Planète
L’Union européenne assouplit sa trajectoire vers la fin du moteur thermique
Face aux défis industriels et à la concurrence mondiale, Bruxelles a modulé son calendrier pour 2035, introduisant des flexibilités tout en maintenant son cap vers la neutralité carbone.
L’Union européenne a opéré un réajustement notable de sa réglementation automobile. L’objectif initial d’une transition intégrale vers le véhicule électrique à l’horizon 2035 a été amendé pour intégrer des réalités économiques et industrielles. Les constructeurs pourront désormais commercialiser, sous certaines conditions, une proportion limitée de véhicules neufs équipés de motorisations thermiques ou hybrides au-delà de cette échéance.
Cette évolution répond aux inquiétudes exprimées par plusieurs acteurs du secteur, confrontés à une demande jugée insuffisante et à une concurrence internationale accrue. Pour préserver ses ambitions climatiques, le cadre révisé impose une réduction drastique des émissions de CO2 du parc neuf. Les émissions résiduelles permises par ces assouplissements devront être intégralement compensées par les fabricants, garantissant selon la Commission une décarbonation totale à l’horizon 2050.
La décision a suscité des réactions contrastées au sein de l’industrie et parmi les défenseurs de l’environnement. Certains y voient une approche pragmatique indispensable à la préservation de la compétitivité européenne, tandis que d’autres dénoncent un affaiblissement du signal politique envoyé aux investisseurs et aux consommateurs. Les négociations entre États membres avaient en effet révélé des lignes de fracture, certains plaidant pour une stricte neutralité technologique et d’autres pour un soutien sans faille à l’électrification.
En parallèle de cet ajustement, Bruxelles a dévoilé un ensemble de mesures destinées à consolider la filière électrique européenne.
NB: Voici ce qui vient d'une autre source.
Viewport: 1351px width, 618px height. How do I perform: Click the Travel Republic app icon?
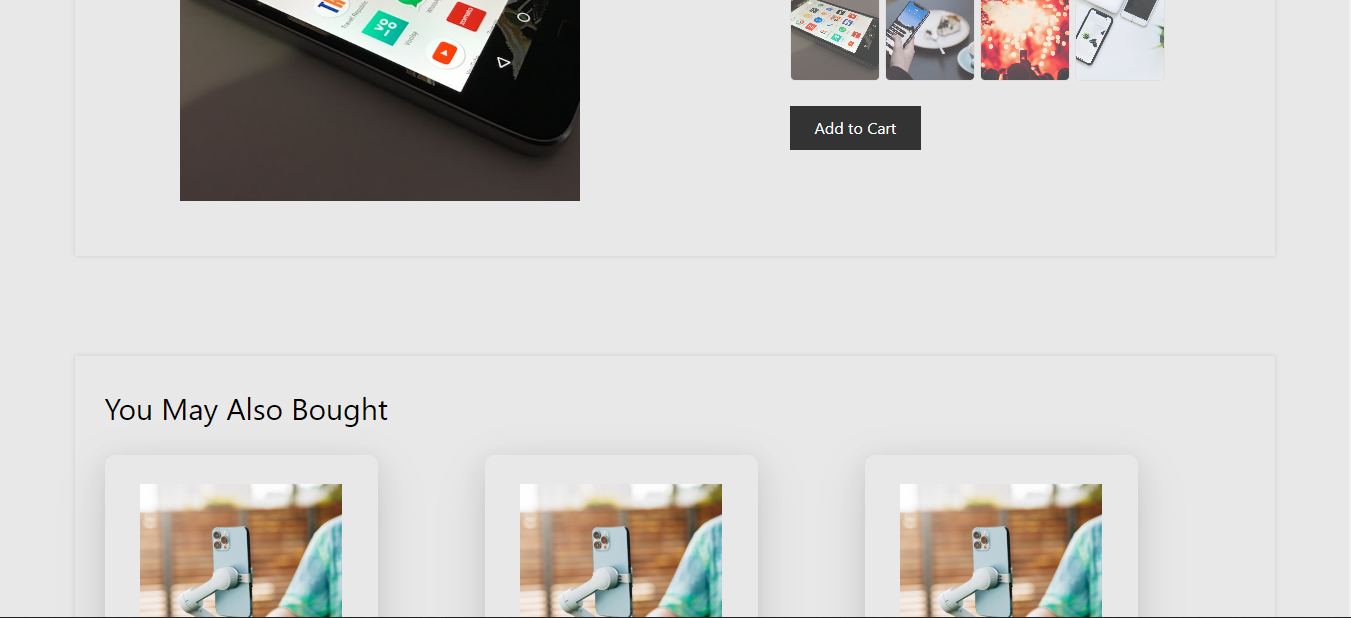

Un soutien financier à la production de batteries, des incitations au renouvellement des flottes professionnelles et l’instauration d’une préférence communautaire pour les composants essentiels figurent parmi les dispositifs annoncés. L’objectif affiché est de renforcer l’écosystème industriel continental face à la montée en puissance de constructeurs étrangers.
Ce rééquilibrage stratégique, qui devra encore recevoir l’aval des États membres et du Parlement européen, illustre la recherche d’un compromis entre impératifs écologiques, souveraineté industrielle et acceptabilité sociale. Il marque une étape dans l’adaptation du Pacte vert aux réalités géoéconomiques contemporaines.